My question is related to this question I asked last year. I am just getting around to picking up the problem again, and normally, I would just ask a follow-up question to the answer that was given, but the person who wrote it is away from MSE due to medical reasons, and I am in urgent need of an answer.
My original question was:
Let $p$ be a prime number and $\gcd(p,n)=1$. Define an equivalence relation on $\mathbb{Z}_{p}$ as follows: $x \sim y$ iff $n^{r}x = n^{t}y$ for some $r,t \geq 0$. Let $m$ be the number of equivalence classes of this equivalence relation. Prove that $m-1$ is a divisor of $p-1$.
I followed the answerer's advice and showed that $x \sim 0$ iff $x = 0$, and now am working on the next step,which is to show that any two equivalence classes of non-zero elements of $\mathbb{Z}_{p}$ have the same number of elements, call it $k$.

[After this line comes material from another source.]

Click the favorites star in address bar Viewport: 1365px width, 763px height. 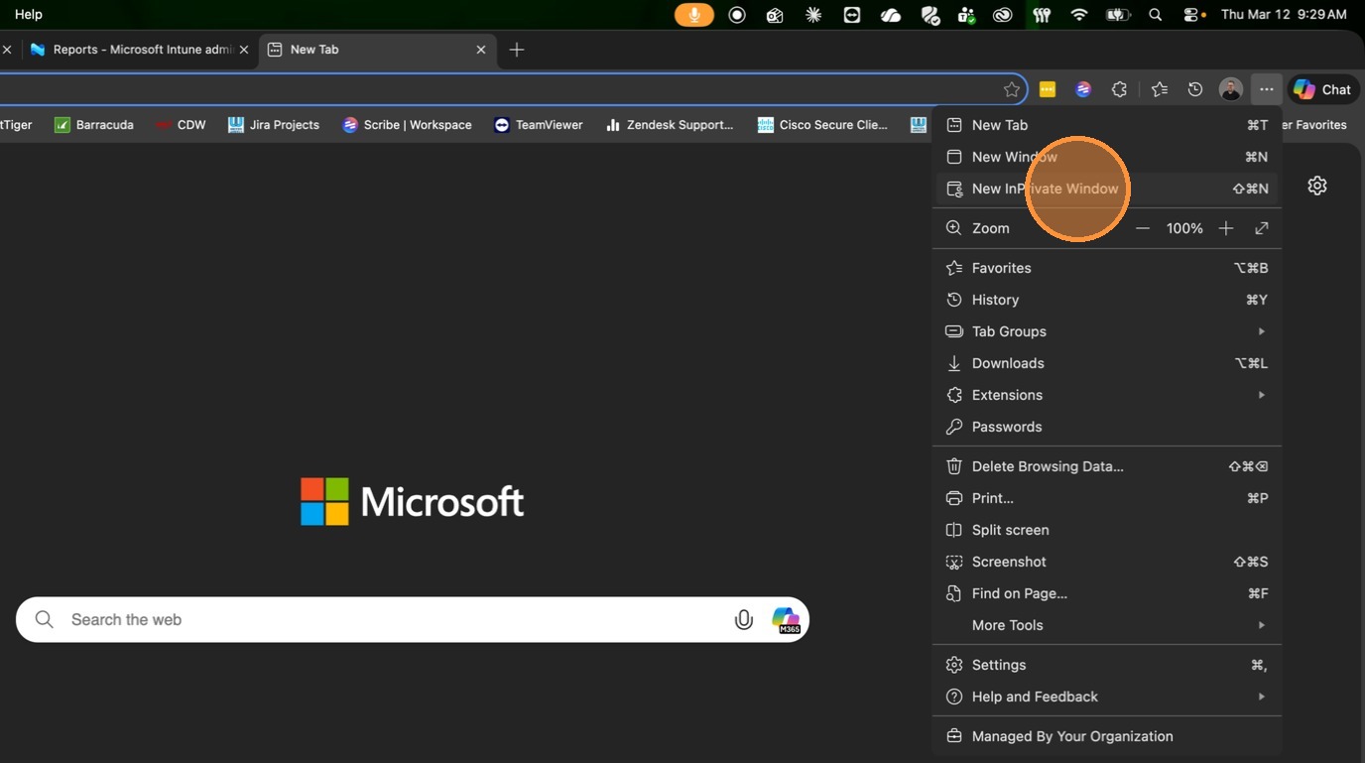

However, I am not sure how to do this part. Could someone please let me know how I am supposed to do this?
Thank you.
Consider the multiplicative group $\mathbb{Z}_p^\times$ (discard $0$). Then the equivalence relation can be written, for nonzero elements, $$ xy^{-1}\in\langle n\rangle $$ so the equivalence relation is just the one defining the quotient group $\mathbb{Z}_p^\times\big/\langle n\rangle$. In particular the equivalence classes have the same number of elements. In the whole set $\mathbb{Z}_p$ there's also the class of $0$, with just one element.